AVON LAKE — Health class will be in session for the city’s sun-kissed residents after the summary of a final cancer study reveals there are more cases of the most serious form of skin cancer in the city than there should be.
Cases of melanoma, a malignant skin tumor that originates in the cells that produce skin pigment, were statistically higher than expected from 1996 to 2002, the timeframe researchers looked at to compile the study. During that time, 43 cases of melanoma cancer were observed compared with the 27 cases that were expected.
Avon Lake Mayor Rob Berner said the city will be working with the Lorain City Health Department to educate the public on what causes skin cancer.
“It’s important to point out that melanoma is one of the most preventable types of cancer, and it’s certainly treatable,” he said.
There are several factors to explain the finding, said Lorain City Health Department Commissioner Terry J. Tomaszewski.
Avon Lake, he said, is a community where residents spend a lot of time outdoors, by the lake and in the sun.
“We have to educate residents on prevention and detection going forward,” Tomaszewski said. “People have to limit their time in the sun and wear sunscreen and wide-brimmed hats when they are going to be outside for long periods of time. High incidences of skin cancer come when the skin is burned as opposed to base tanned.”
The Skin Cancer Foundation states that if melanoma cancer is recognized and treated early, it is nearly 100 percent curable, according to information found on its Web site, www.skincancer.org.

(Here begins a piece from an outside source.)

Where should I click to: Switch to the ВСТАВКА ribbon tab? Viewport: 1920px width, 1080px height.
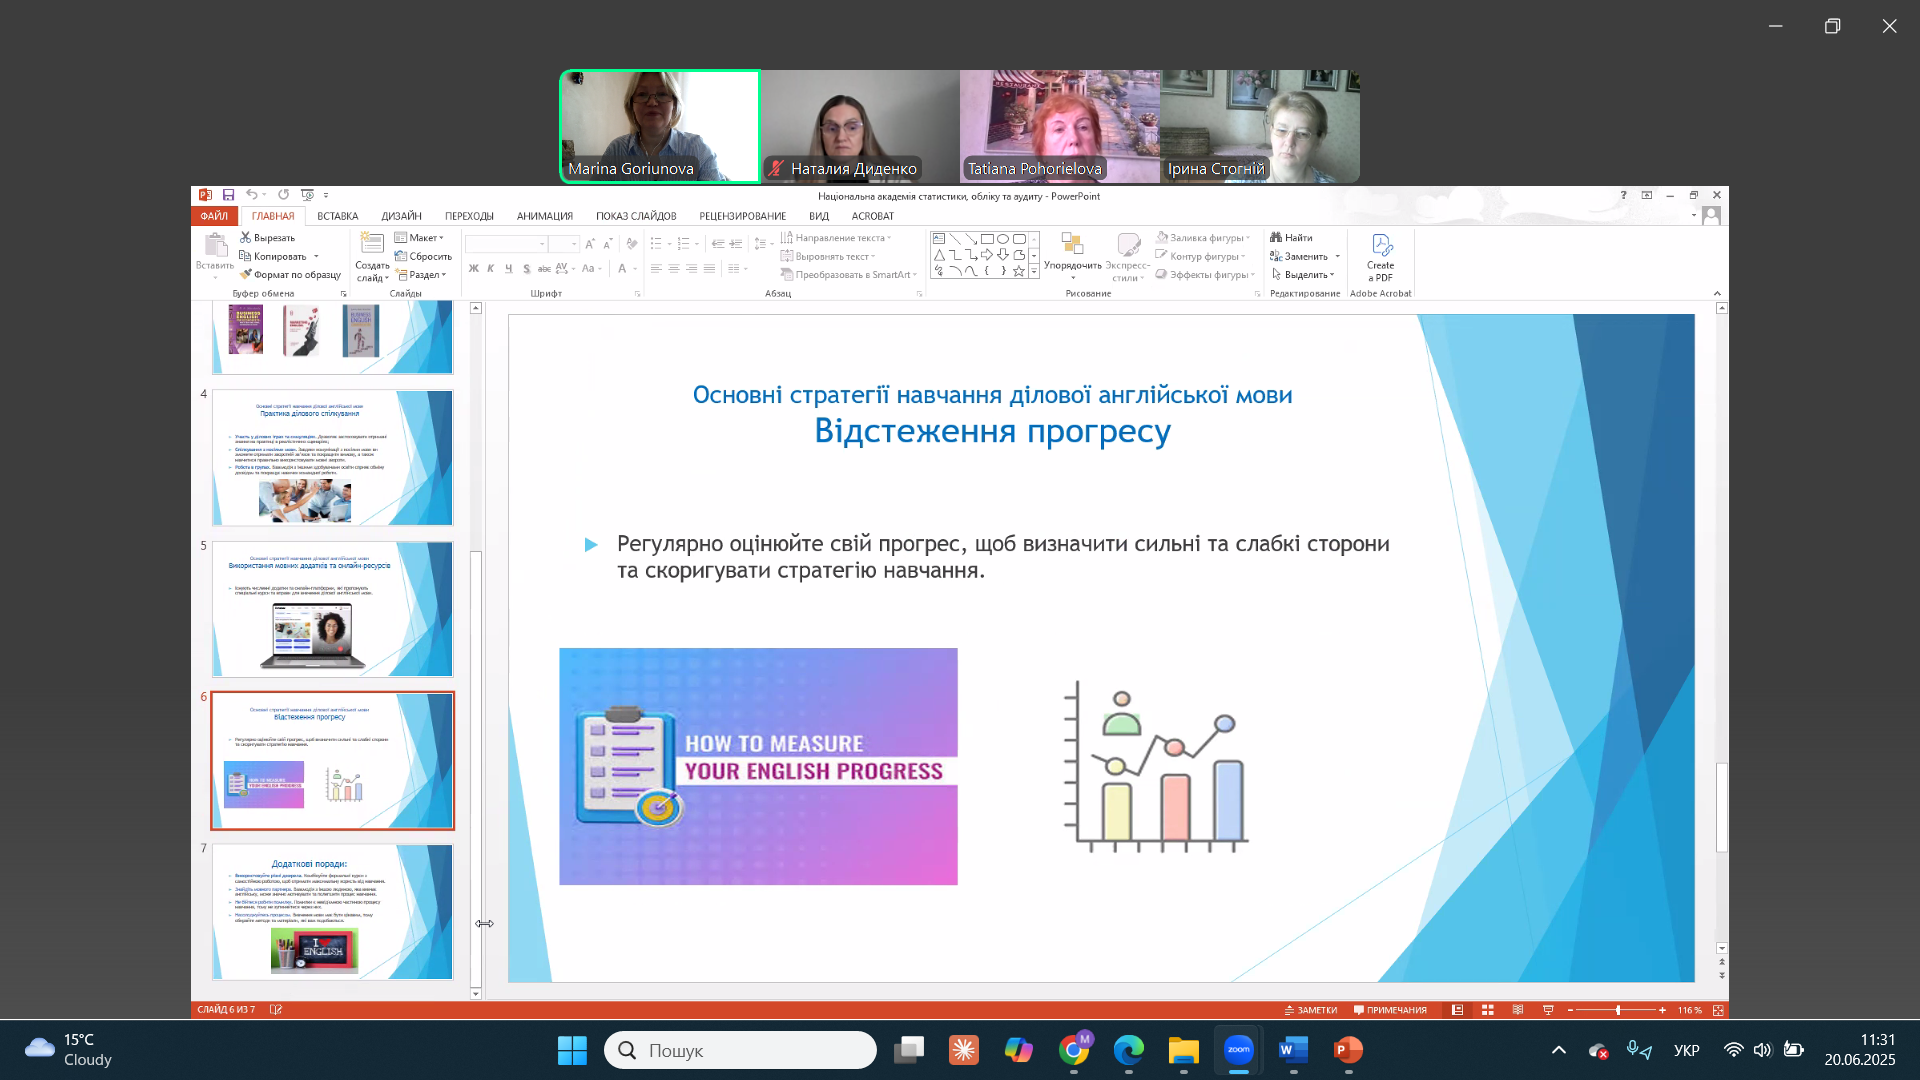[337, 216]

While melanoma cases are high, the overall cancer rate for the city is no different than the cancer rate of cities of similar size, a seven-page study summary said. A total of 634 new cases of cancer were observed among residents from 1996 to 2002. That equates to about 91 new cases each year. The study expected to find 608.
Tomaszewski said the study summary takes into consideration all of the things that have been done to look at the incidences of cancers in Avon Lake. It was done at the request of the Lorain County Health Department after a request was made to the Ohio Department of Health to examine the perception that Avon Lake residents, specifically those 24 years old and younger, had high rates of cancer.
As a result, the study looked at all the cancer cases in Avon Lake from 1996 to 2002, the demographics of Avon Lake compared to other cities of similar size and the cancer rate in those respective cities. However, after years of study, it has been determined that there are no common risk factors among cancer cases, no present cancer clusters and no common environmental causes of cancer in Avon Lake or Northeast Ohio.
“None of that diminishes the anguish people face when they are dealing with cancer in their family,” Berner said.